__Task brief__.
Reproduce exactly the lines below, starting at the line that contains "The image size is (1078, 734)." and ending with the last line of the records, both included; leave out any pictures.

__Data for the task__.

========================================================================

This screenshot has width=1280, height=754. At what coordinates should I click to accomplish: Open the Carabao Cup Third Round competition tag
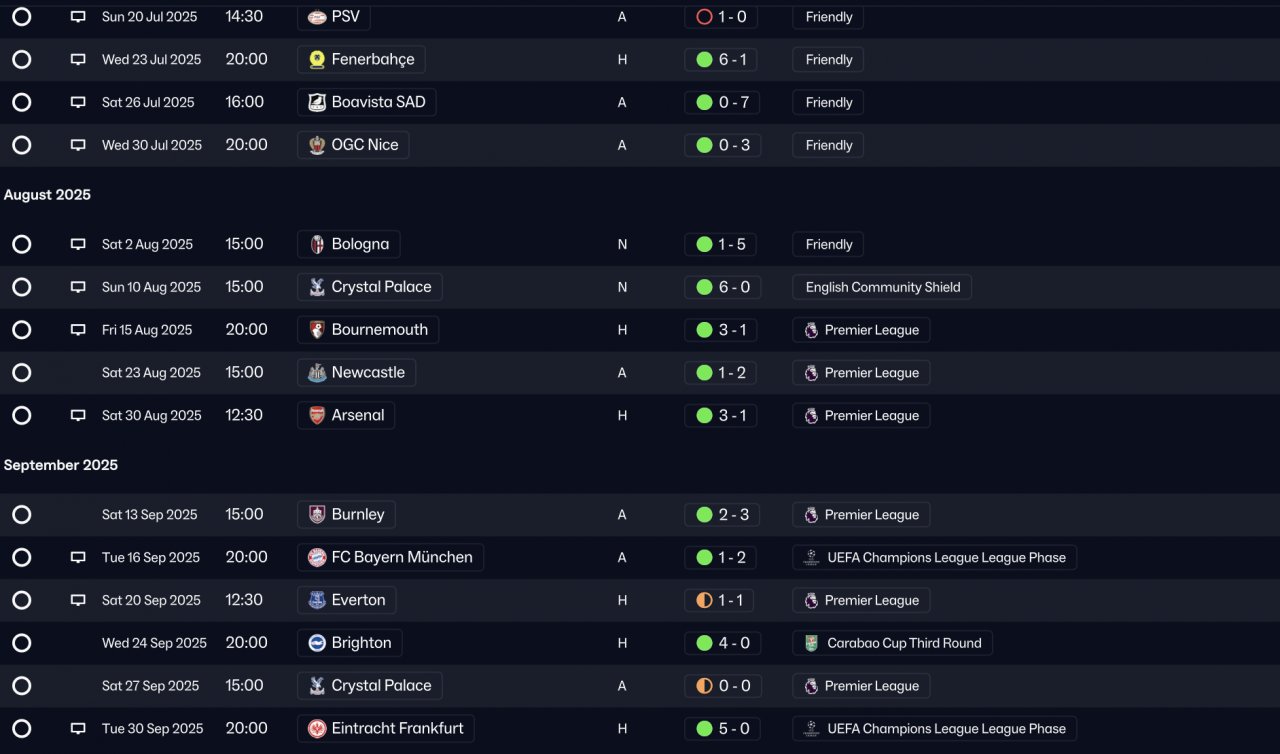click(893, 643)
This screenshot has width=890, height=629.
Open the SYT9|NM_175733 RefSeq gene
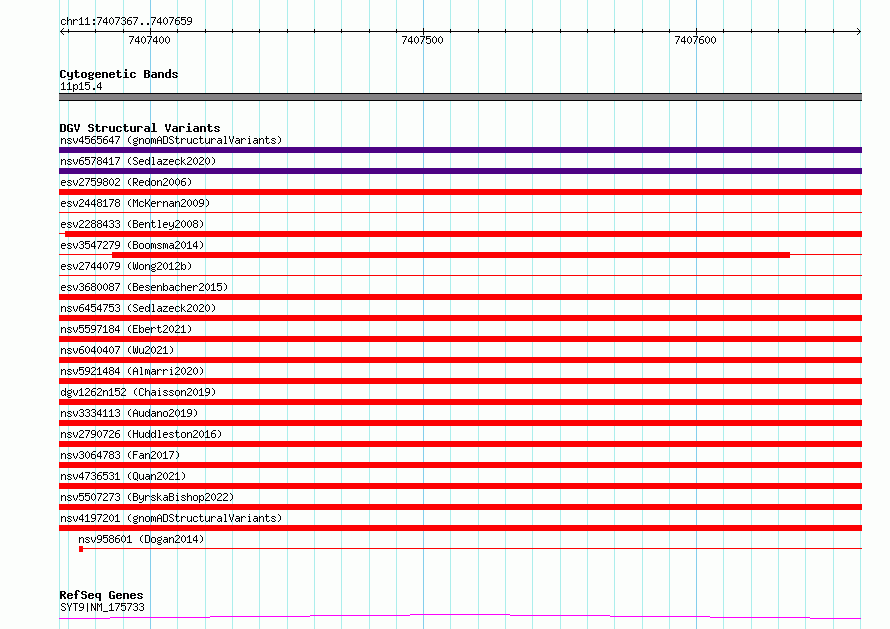tap(460, 617)
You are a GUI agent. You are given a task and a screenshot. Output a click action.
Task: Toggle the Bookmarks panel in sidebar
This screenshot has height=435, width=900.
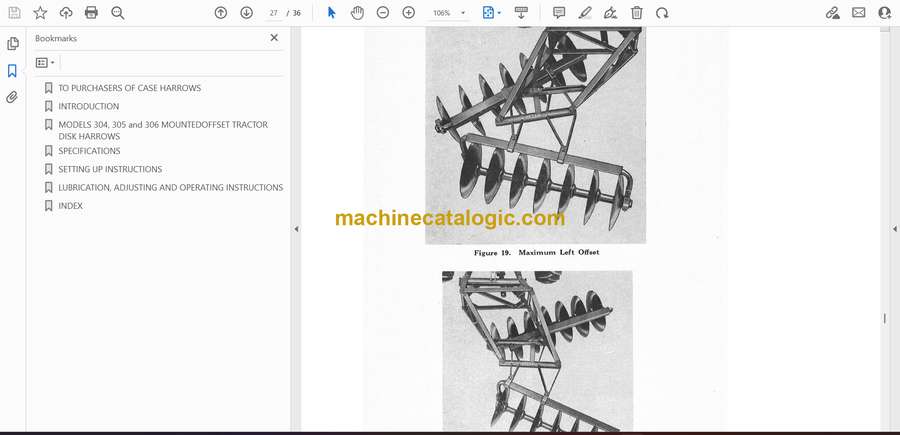[x=13, y=71]
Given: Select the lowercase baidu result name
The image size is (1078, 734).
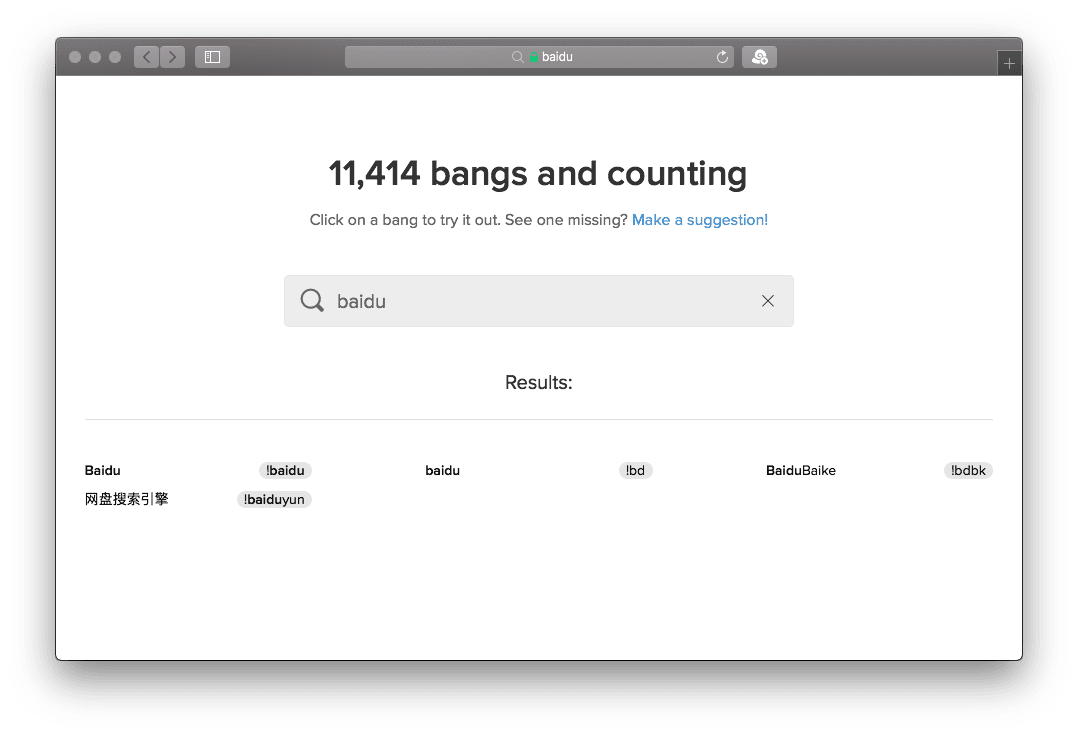Looking at the screenshot, I should (442, 471).
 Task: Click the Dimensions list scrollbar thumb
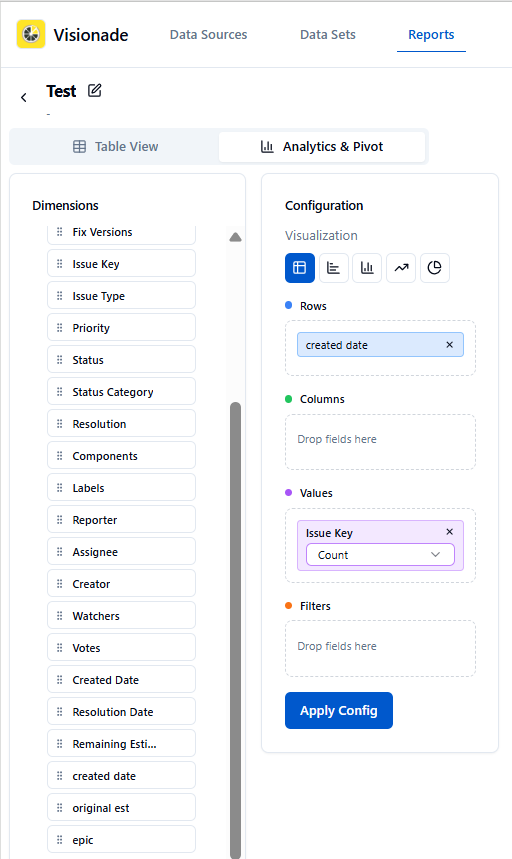[x=235, y=630]
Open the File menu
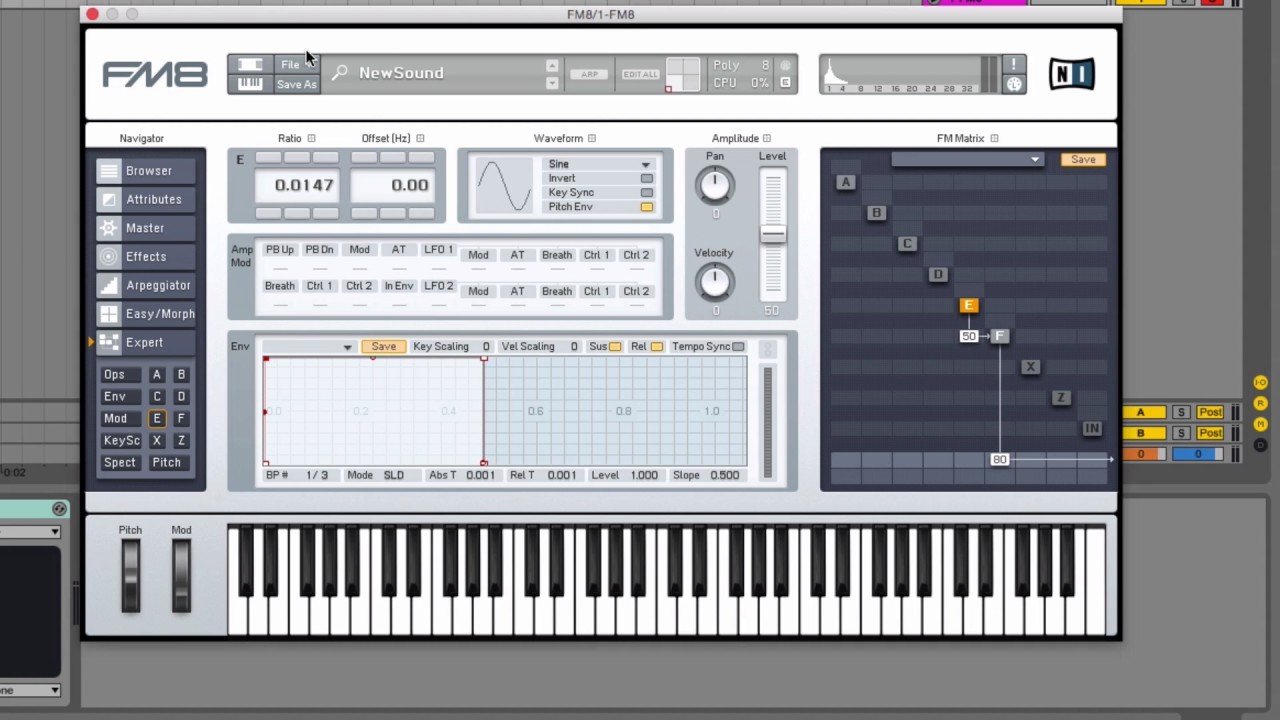The height and width of the screenshot is (720, 1280). coord(290,65)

========================================================================

__Result of this exercise__.
The image size is (1078, 734).
Looking at the screenshot, I should (442, 471).
 Task: Click the Dimensions list scrollbar thumb
[x=235, y=630]
Open the File menu
The height and width of the screenshot is (720, 1280). coord(290,65)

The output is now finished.